By God’s grace, we followed His call. Fast-forward more than twenty years: I’m overwhelmed to say God has built and sustained Canyon Ridge Baptist Church. He’s done more than I ever thought He would and grown us in ways I never thought possible. We’re blessed with a fantastic team of servants dedicated to sharing the gospel in our city. God has blessed us with a permanent location in the heart of San Diego.
Through my office window, I can see low-income, transient, and primarily immigrant housing. Our neighborhood is a thriving international community with over seventeen mother tongues spoken. It’s a community where you can rent a 350-square-foot studio for $1,950.00 a month and find yourself serenaded every night by a chorus of homeless folks singing.
I wouldn’t trade it for the world.
I want to share five simple thoughts that have helped me over the past two decades of church planting in a metropolitan/urban area. If you are a church planter or praying about planting a church in one of the needy cities of our nation, I pray these will help you as well.
People Come First
Personal evangelism is a must when building a church in an urban environment. Guests won’t run through your doors because you put up a sign and design a snazzy website. In the early days of Canyon Ridge, I spent a minimum of twenty-five hours a week knocking doors, meeting people, and participating in outreach and community events. Why? People only came to church after I engaged, encouraged, and shared the gospel. Over twenty years later, we still have an aggressive outreach plan. This year, we will hand-deliver through door-knocking and canvassing over 250,000 invitations to church—all to meet more people and introduce them to Jesus.
Commit to Learning a New Culture
As I’ve mentioned, I came to San Diego from Texas. Texans drive differently, dress differently, eat differently, enjoy different hobbies, and think differently from San Diegans. Are there similarities? Sure! But my family and I still had to make a huge adjustment when we moved here. The more you’re with the folks of your community, the more you will understand the culture. Learn and embrace the culture; it’s a worthy pursuit that will help you build gospel influence.
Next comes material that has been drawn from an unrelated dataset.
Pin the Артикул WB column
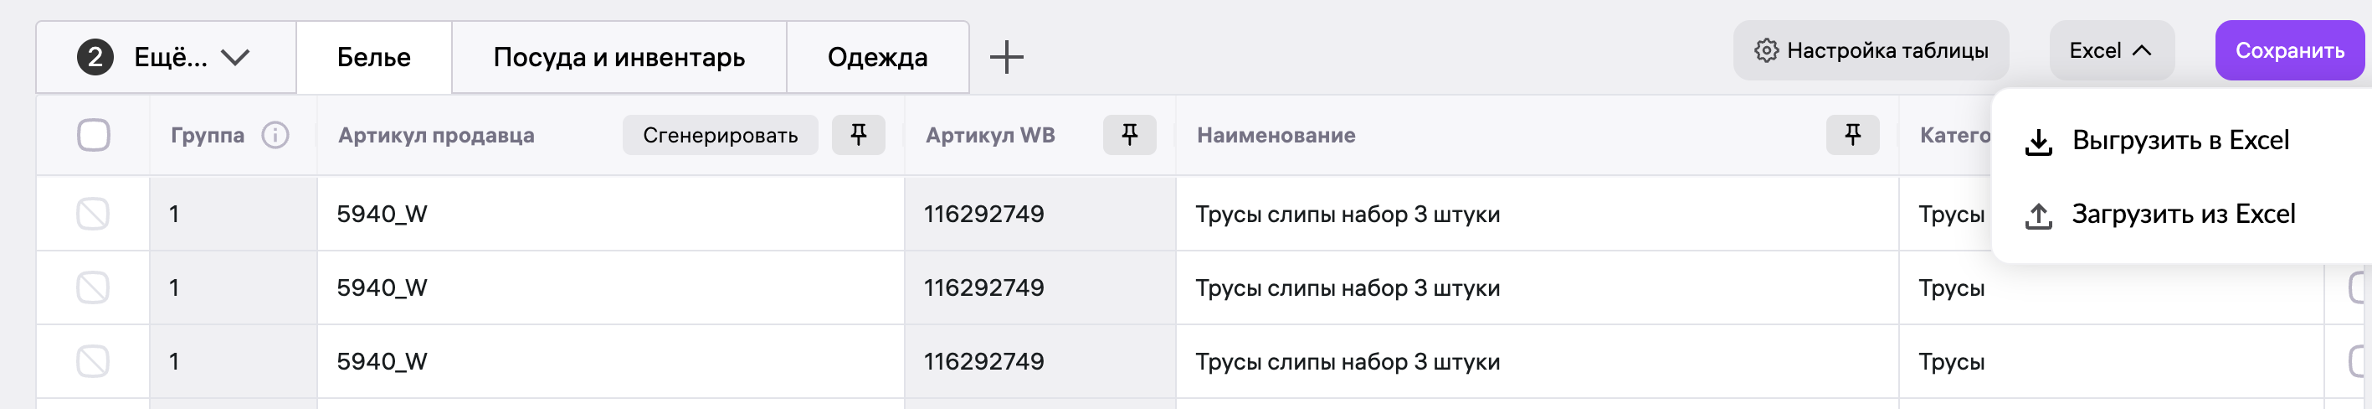This screenshot has height=409, width=2372. tap(1129, 135)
Understand You Will Say “Goodbye” Regularly
Of the many things metropolitan areas are known for, longevity is not one of them. You’ll say “goodbye” to folks who change jobs, college students who graduate and move away, people who leave for a more comfortable community, and interns who get full-time jobs elsewhere. If you live in a military city like ours, you’ll have the added burden and blessing of service members joining and moving.
Church planter, I pray that God will bring people who will live as “missionaries” in your area—folks who will serve in your church not because it is home or comfortable but because God has called them. They’ll give up the American dream of a house and being close to family for an eternal reward. They, like you, will live in a smaller house or apartment and pay exorbitant prices for the privilege of ministering in your community. And they will encourage you more than words can say.
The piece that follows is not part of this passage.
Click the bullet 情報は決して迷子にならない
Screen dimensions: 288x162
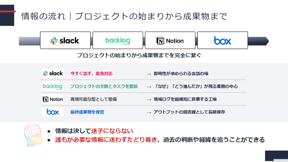[94, 131]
In reality, you’ll say goodbye a lot, but you’ll also be constantly surprised by all the hellos and by how the Lord encourages and sustains you and His church.
Accept That Your Church May Never Own a Building
For the first five years of Canyon Ridge, we met in a 1,200-square-foot community center. We spent the next two years in a school auditorium on Sundays and the next year and a half in the multi-purpose room at our current location. We’ve met in hotels, Navy chapels, literally under a tree, and in our house.
In 2009, the Lord miraculously provided a building. It was in disrepair, a blight in our community, and looked like a cross between a bundt cake pan and a spaceship, but it was ours! Even after extensive remodeling, it doesn’t look like a “normal church.” But to me, it’s cooler! I’m thankful for God’s provision.
My point is this: People might visit your church because of a cool or permanent building; but it won’t be enough to keep them there. People came to both a recreation center and a school cafeteria and planted their lives in this local church because they were loved, discipled, and encouraged to walk with Jesus.
A building is a means to an end, not the sign of success or failure. Your church may never own a building—that’s okay! You may never have a permanent location—that’s okay! You’re not called into the commercial real estate business; you’re called to reach people with the gospel. Don’t make excuses. Simply do your best with what you have, and trust Christ to build His church.
You Can Trust Him
Pastoring in a metropolitan/urban area is fantastic. It’s electric when people from different parts of the country and world gather in the church they were saved in for one purpose: to glorify God and be edified for the work to which God has called them.
I think back to when I asked God, “You want me to go where?” I’m so glad God called me, and I’m glad I went.
Could it be that God wants you to go there? If God is calling, go. For Christ has promised, “. . . upon this rock I will build my church; and the gates of hell shall not prevail against it” (Matthew 16:18). You can trust in Him!